Bersama-sama, Soedirman dan Oerip mampu mengurangi perbedaan dan rasa
ketidakpercayaan yang tumbuh di antara mantan tentara KNIL dan PETA,
meskipun beberapa tentara tidak bersedia tunduk kepada militer pusat,
dan lebih memilih untuk mengikuti komandan batalion pilihan mereka.
Pemerintah mengganti nama Angkatan Perang sebanyak dua kali pada Januari
1946, yang pertama adalah Tentara Keselamatan Rakjat, kemudian diganti
lagi menjadi Tentara Repoeblik Indonesia (TRI).
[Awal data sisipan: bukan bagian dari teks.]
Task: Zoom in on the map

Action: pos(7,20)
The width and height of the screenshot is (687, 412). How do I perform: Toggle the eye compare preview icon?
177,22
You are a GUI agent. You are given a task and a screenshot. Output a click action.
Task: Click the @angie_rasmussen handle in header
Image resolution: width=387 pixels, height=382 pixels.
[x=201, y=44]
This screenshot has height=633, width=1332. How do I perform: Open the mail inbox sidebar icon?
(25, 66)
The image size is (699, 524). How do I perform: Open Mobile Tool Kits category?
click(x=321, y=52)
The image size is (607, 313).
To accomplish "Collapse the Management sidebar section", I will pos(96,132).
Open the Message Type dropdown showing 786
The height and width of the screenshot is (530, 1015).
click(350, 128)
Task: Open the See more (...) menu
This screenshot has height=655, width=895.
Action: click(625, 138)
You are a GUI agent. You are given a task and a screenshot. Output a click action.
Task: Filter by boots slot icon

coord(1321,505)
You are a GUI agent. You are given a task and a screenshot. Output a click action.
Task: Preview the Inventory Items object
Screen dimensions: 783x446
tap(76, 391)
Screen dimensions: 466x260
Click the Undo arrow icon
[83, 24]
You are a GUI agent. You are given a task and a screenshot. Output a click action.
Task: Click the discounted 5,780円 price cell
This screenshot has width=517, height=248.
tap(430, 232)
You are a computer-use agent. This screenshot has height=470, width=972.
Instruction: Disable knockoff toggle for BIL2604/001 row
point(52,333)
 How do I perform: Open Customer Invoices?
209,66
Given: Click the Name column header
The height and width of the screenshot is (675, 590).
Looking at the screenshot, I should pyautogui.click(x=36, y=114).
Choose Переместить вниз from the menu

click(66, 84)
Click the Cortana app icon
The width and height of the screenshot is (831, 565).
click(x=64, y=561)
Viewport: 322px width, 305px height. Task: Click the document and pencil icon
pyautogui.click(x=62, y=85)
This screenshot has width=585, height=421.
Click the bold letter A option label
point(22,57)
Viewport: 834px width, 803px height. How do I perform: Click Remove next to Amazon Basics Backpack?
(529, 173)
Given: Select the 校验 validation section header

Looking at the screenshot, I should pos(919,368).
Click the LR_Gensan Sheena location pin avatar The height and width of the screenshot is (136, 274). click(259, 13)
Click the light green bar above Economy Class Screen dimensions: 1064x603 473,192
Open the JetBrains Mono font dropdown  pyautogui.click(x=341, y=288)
[78] Pergantian nama ini diakhiri dengan membentuk secara resmi
angkatan laut dan
angkatan udara pada awal 1946.
Sementara itu, pemerintah Indonesia memindahkan pusat pemerintahan dari
Jakarta – sekarang di bawah kontrol Belanda – ke Yogyakarta pada bulan
Januari; delegasi yang dipimpin oleh Perdana Menteri
Sutan Sjahrir
melakukan negosiasi dengan Belanda pada bulan April dan Mei terkait
dengan pengakuan kedaulatan Indonesia, namun tidak berhasil. Pada tanggal 25 Mei, Soedirman dikukuhkan kembali sebagai panglima besar setelah reorganisasi dan perluasan militer.
[78] Dalam upacara pengangkatannya, Soedirman bersumpah untuk melindungi republik "sampai titik darah penghabisan."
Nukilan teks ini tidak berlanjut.